Is this error still popping up with TF Record files? Usually TransientErrors are minor network issues that automatically get resolved after a while.

Please let me know if this error still persists and I will dig in further into what might be happening here in that case.

Thanks,
Ramit

Hi @drlje,

We wanted to follow up with you regarding this issue as we have not heard back from you. Please let us know if we can be of further assistance or if your issue has been resolved.

Thanks,
Ramit

Hi @drlje,

Since we have not heard back from you, I am closing out this request. If you would like to re-open this conversation, please let us know!

Thanks,
Ramit

Hello @ramit_goolry ,

Sorry for not being prompt. I tried again and I got the same error. However, I also tries doing this on a small fraction of data (also saved as a TFRecords) and it went through. So I am guessing this has something to do with the size - the total size of my files is around 10gb. Do you think that could be the issue?

Thanks a lot!

Marin

Hi @ramit_goolry,

Do you have a feedback regarding the limit size of the files being uploaded? We are thinking to upgrade our account and this issue is really important for us.

Thanks!

Marin

Hi,

Could you please re-look at this issue - I have left additional comment a while ago, and in a couple of days we will face this issue again, so I would love to get to the bottom of it.

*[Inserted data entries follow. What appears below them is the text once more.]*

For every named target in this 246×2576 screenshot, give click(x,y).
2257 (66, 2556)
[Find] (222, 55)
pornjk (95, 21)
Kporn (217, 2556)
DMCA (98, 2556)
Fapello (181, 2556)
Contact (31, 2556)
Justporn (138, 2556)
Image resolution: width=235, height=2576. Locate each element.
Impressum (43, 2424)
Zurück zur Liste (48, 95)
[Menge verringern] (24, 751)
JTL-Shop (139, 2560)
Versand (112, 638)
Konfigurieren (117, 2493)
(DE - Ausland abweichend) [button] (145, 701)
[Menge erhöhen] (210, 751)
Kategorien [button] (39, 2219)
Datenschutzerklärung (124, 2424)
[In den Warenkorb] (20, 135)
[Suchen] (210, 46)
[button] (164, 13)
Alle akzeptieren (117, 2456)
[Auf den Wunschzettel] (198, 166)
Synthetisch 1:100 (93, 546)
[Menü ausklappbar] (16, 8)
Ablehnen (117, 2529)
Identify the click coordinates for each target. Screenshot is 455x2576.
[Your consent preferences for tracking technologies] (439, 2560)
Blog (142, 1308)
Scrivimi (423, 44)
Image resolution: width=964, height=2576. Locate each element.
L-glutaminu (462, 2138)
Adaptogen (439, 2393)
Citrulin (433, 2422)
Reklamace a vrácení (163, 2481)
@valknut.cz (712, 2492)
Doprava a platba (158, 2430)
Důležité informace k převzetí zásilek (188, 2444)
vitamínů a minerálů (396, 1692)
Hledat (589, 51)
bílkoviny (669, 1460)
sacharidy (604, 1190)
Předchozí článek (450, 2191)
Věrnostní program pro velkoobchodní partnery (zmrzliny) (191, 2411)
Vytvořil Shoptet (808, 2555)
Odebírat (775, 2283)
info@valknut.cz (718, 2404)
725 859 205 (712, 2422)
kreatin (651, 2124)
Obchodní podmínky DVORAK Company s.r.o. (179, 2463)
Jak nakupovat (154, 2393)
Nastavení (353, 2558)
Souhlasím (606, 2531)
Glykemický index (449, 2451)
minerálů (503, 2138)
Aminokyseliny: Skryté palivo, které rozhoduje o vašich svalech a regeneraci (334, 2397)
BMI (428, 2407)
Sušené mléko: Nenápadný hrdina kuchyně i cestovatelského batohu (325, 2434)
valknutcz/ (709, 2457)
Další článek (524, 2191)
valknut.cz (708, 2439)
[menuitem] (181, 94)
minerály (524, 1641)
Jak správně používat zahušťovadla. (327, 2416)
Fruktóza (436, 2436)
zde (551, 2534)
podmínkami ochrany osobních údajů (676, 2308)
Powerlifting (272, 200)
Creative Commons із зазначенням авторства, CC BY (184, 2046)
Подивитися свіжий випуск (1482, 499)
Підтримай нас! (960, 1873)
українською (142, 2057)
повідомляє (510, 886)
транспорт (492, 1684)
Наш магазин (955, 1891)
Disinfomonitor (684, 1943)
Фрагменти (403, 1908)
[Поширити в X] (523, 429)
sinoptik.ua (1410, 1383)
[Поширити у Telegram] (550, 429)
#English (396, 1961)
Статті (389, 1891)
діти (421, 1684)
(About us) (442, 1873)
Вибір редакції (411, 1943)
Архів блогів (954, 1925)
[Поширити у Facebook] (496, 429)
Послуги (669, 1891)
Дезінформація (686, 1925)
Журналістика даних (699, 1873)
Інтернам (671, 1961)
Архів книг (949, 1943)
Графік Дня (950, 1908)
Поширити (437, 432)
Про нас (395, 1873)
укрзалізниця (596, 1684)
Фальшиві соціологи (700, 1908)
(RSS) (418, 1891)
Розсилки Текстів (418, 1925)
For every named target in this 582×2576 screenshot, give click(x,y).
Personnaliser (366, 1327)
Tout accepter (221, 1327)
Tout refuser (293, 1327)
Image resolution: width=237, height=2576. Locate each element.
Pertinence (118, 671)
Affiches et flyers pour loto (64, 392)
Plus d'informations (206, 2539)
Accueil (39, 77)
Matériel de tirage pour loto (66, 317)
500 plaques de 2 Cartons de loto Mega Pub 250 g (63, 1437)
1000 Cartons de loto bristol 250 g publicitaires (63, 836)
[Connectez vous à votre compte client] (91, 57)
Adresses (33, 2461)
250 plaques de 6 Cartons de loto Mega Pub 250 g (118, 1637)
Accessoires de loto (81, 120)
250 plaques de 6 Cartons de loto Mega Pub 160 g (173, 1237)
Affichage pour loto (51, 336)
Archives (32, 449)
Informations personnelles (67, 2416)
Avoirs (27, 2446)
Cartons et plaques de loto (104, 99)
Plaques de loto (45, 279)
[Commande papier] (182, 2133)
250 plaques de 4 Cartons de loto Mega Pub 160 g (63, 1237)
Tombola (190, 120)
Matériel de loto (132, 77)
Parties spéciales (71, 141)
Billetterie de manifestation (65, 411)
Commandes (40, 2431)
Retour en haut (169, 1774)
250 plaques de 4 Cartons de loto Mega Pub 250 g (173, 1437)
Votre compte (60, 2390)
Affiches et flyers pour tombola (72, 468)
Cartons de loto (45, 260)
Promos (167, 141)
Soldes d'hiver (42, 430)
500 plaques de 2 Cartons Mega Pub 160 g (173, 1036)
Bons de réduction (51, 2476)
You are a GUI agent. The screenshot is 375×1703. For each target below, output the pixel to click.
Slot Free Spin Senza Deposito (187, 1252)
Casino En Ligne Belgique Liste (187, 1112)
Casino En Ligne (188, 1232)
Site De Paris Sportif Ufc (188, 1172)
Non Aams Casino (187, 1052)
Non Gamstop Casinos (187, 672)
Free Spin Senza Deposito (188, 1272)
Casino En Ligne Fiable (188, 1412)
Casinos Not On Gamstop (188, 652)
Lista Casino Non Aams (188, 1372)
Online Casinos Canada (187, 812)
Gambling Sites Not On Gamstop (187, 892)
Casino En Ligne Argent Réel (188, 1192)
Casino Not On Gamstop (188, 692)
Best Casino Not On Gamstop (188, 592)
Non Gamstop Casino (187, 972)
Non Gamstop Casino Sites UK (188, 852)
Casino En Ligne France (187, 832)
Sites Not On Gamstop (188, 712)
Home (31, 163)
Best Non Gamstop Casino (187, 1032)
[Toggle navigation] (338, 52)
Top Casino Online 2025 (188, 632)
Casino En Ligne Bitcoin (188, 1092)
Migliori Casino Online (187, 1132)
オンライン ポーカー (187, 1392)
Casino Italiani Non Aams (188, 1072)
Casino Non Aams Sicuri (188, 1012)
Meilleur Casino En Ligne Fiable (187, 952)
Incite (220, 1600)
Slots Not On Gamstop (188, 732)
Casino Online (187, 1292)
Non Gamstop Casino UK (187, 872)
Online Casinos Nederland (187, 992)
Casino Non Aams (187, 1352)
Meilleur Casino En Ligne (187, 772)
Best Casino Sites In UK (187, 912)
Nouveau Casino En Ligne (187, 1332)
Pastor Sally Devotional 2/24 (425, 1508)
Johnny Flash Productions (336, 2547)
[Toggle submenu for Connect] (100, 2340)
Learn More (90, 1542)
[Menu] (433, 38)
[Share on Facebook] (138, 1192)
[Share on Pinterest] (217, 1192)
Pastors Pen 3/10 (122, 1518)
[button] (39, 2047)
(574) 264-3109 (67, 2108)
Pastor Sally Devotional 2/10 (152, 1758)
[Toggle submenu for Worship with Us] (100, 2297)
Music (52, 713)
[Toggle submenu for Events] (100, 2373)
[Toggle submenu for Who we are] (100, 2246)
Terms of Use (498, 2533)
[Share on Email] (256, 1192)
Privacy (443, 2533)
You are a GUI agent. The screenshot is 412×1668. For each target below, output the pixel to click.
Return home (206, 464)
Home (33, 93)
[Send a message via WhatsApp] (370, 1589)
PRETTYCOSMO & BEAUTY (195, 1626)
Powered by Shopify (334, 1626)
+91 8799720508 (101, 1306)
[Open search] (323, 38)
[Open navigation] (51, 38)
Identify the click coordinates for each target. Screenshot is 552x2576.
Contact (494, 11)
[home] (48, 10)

https://community.wandb.ai/t/adding-tfrecords-files-to-artifacts-doesnt-work/1948/6

Thanks!

Marin

Hi @drlje,

I’m sorry about not responding here sooner. I’m sorry to hear you are still facing this issue, and I will definitely assist you here. You said you are seeing an error with a lot of data : Could you share a little bit more information about the structure of this data and the behavior you see? More specifically:

  • How many files do you have?
  • Are you seeing a lot of time delay before these errors show up?
  • Could you try uploading this same scale of information but using some other file format? (like a set of .txt files)

Additionally, the debug.log and debug-internal.log files associated with the run where you are facing this issue would be highly appreciated since it would give us some more visibility into this issue.

Thanks,
Ramit

Hi @ramit_goolry,

In reproducing the issue today, the artifact was saved without any problems; so I guess the issue can be closed. If we experience the same problematic again, I will follow the steps above and supply you with the log files.

Many thanks!

Best,

Marin